The life of one of the most notorious figures of 20th century modern art, Norwegian expressionist painter Edvard Munch, received a big-screen treatment in Peter Watkin's eponymous film, which was first screened at the 1976 Cannes Film Festival.
Nowadays, biopics are hot material; in some countries, biopics are among the most produced genres, as are a kind of native advertising for the country promoting its luminaries, especially in cases of state-funded productions.
Young Norwegian writer-director Henrik Martin Dahlsbakken, however, does not appear to nourish an ambition for a feature-length promotion of the country. On the contrary, he discloses his motivation as shining a light on the artist behind the well-known expressionist art.
One of the proofs for an "honest" biopic is an iconoclastic approach to the genre. While biopics have became almost religiously standardized, following the same formal and emotional formula, Dahlsbakken and his producers decided to go for a fragmentary narration.

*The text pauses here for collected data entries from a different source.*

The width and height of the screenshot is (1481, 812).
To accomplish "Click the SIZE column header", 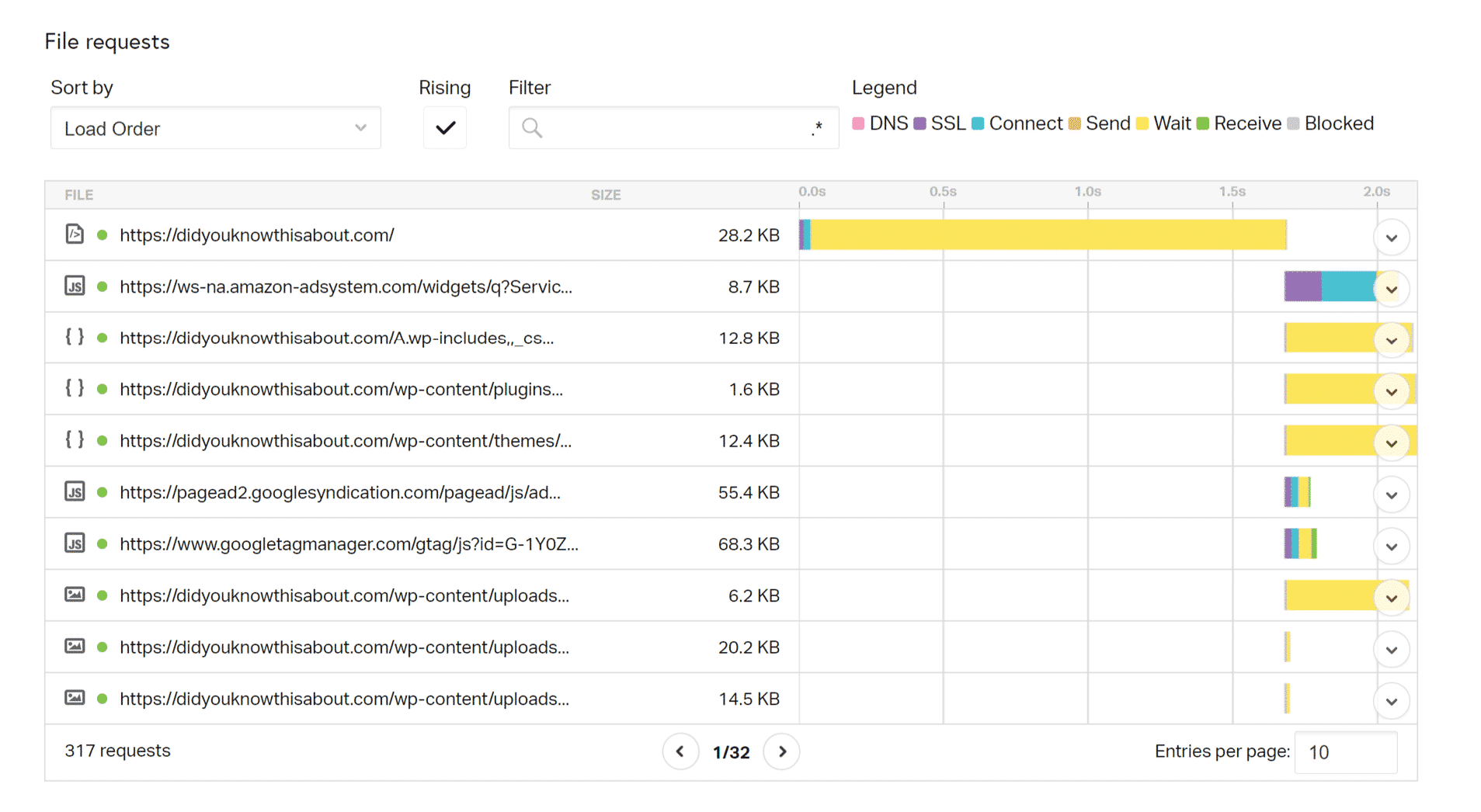I will (x=606, y=194).
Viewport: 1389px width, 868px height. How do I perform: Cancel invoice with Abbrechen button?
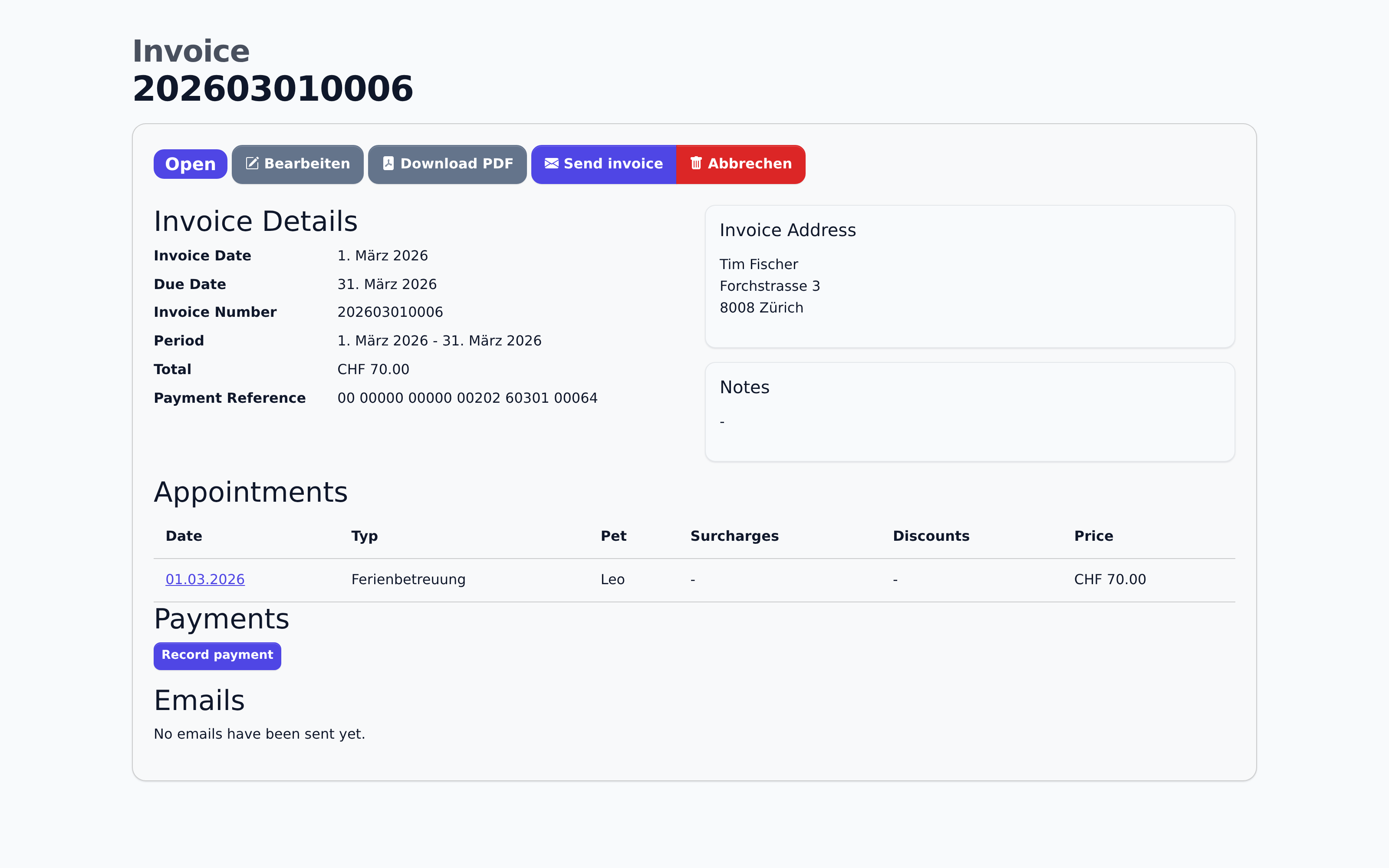click(741, 164)
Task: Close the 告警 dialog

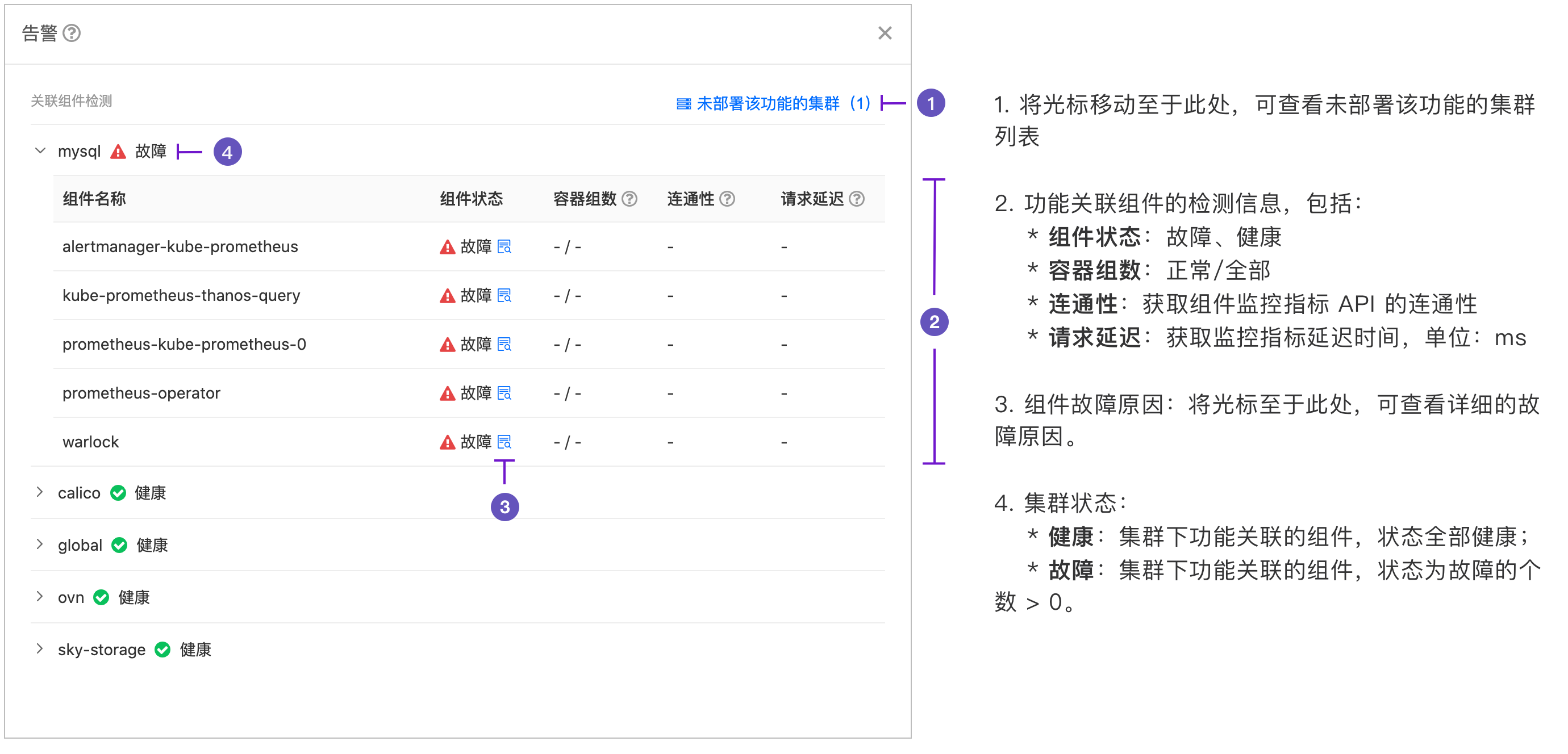Action: tap(885, 33)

Thus, Munch turns out to be a feature-length portmanteau film, with four interlocked episodes. A group of four writers handled each of the painter's most significant periods -- at the ages of 21, 29, 45 and 80 -- in a different style, and with a different actor portraying the titular protagonist.
The approach resembles Oskar Roehler's unconventional biopic Enfant Terrible, following the life and work of Rainer Werner Fassbinder, who espoused theatrical aesthetics to depict the "live fast, die young" ethos of the influential German director.

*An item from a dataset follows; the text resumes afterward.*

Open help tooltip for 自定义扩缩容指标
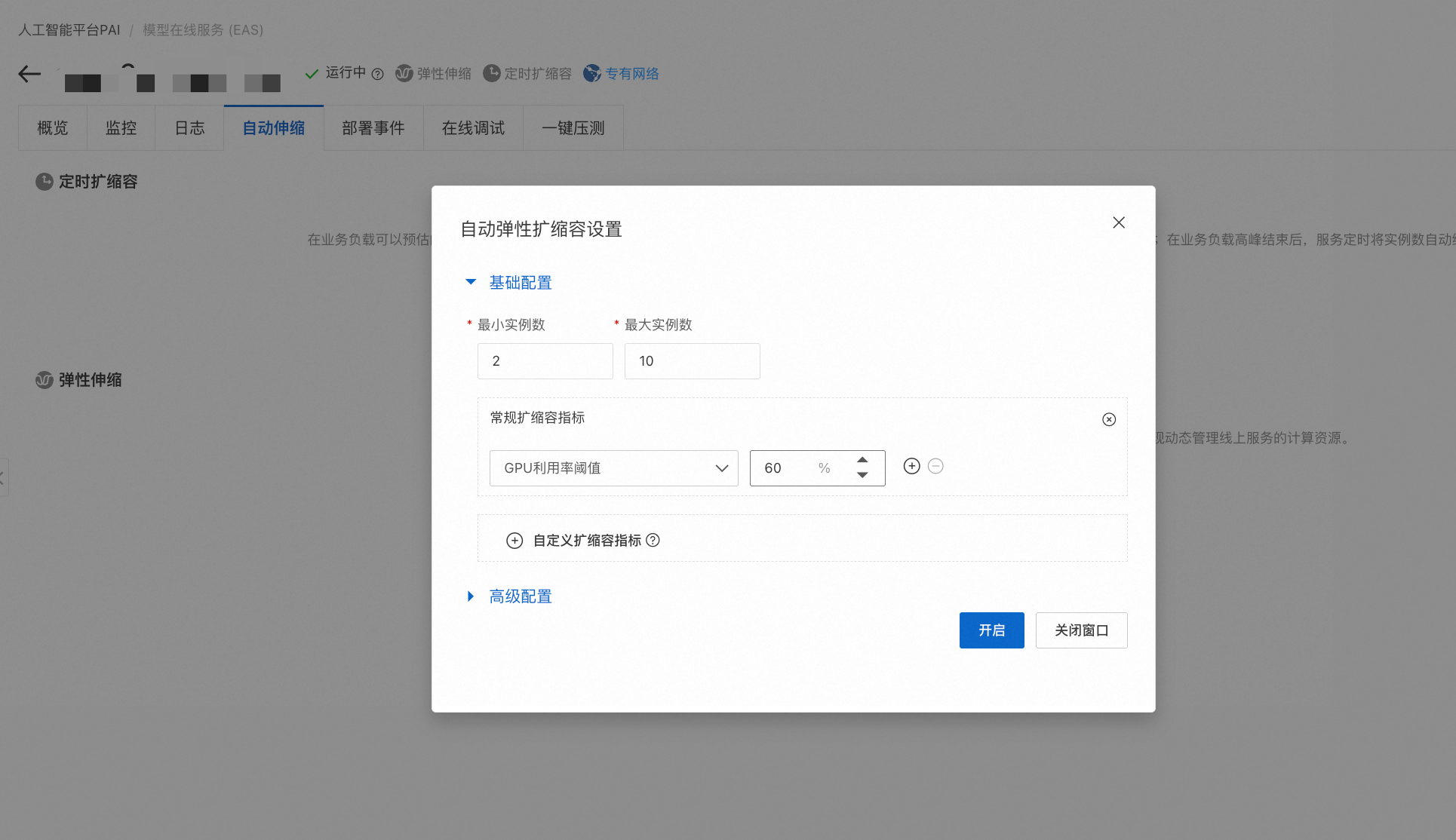 point(653,540)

Dahlsbakken and writers Mattis Herman Nyquist, Fredrik Hoyer, Gine Cornelia Pedersen and Eivind Saether attempt to decipher the enigma of the artist in stand-alone vignettes. Two of the most intensive are from middle-age, when the hard-drinking Munch battled the assumed rise of schizophrenia that he feared he had inherited.
The second one is from the beginning of his career, when he started making a name for himself and was preparing an exhibition in Berlin, where he met Swedish luminary, writer August Strindberg, depicted here by the actress Lisa Carlehed.
The middle-age episode takes place in an institution where Munch chose to remain willingly, and engages in veering musings with his therapist. The black-and-white academy-ratio screen becomes adequate style for an artist peering into the abyss. He continues in abstract ruminations that his Freud-like therapist calls "an anxiety of genius".
The second most interesting vignette sees Munch living in Berlin and suffering very public, debilitating humiliation. The biographic date of this occurrence is 1892, however, director Dahlsbakken went boldly for early aughts Berlin, complete with cell phones and leather jackets. The episode has a Fassbinderian feel and is anachronistic by design.
The conceptual approach to depicting the artist's style instead of a literal portrayal makes the artist's inner, turbulent life more palpable, compared to unobstructed observation. Opting for a subjective perspective rather than a descriptive, outsider look makes Dahlsbakken's cinematic venture more intriguing.
The counterpoint to the two vignettes is the introductory chapter that charts young Munch's longing for his love object, Milly Thaulow. While reciprocation soon fails to materialize, Dahlsbakken utilizes the early heartbreak -- the artist remained a bachelor his entire life -- as a framing device for Munch's fate as a tortured genius.
The final episode catches the 80-year old painter in Nazi-occupied Norway, living a hermit's life in a mansion stacked with his works. Munch is portrayed by actress Anne V Krigsvoll.
Dahlsbakken did not lay out the four episodes in chronological fashion. The narrative jumps from one vignette to another, rotating seemingly in an arbitrary fashion. However, they inform each other and create augmented context for one another, open to interpretation, except for the heartbreak motif.
Even though Munch does not demask the enigma behind the Expressionist classics, the film demonstrates an imaginative approach to the biopic genre, and how ideas and sensorial depictions channel the personality better than recapitulation of facts. (Facts are in the film, though not in an encyclopaedic volume). In a more general sense, Munch is a marriage of convenience between arthouse aesthetics and a mainstream story.
The film enjoyed its world premiere at International Film Festival Rotterdam 2023. Juno Films will handle North American distribution.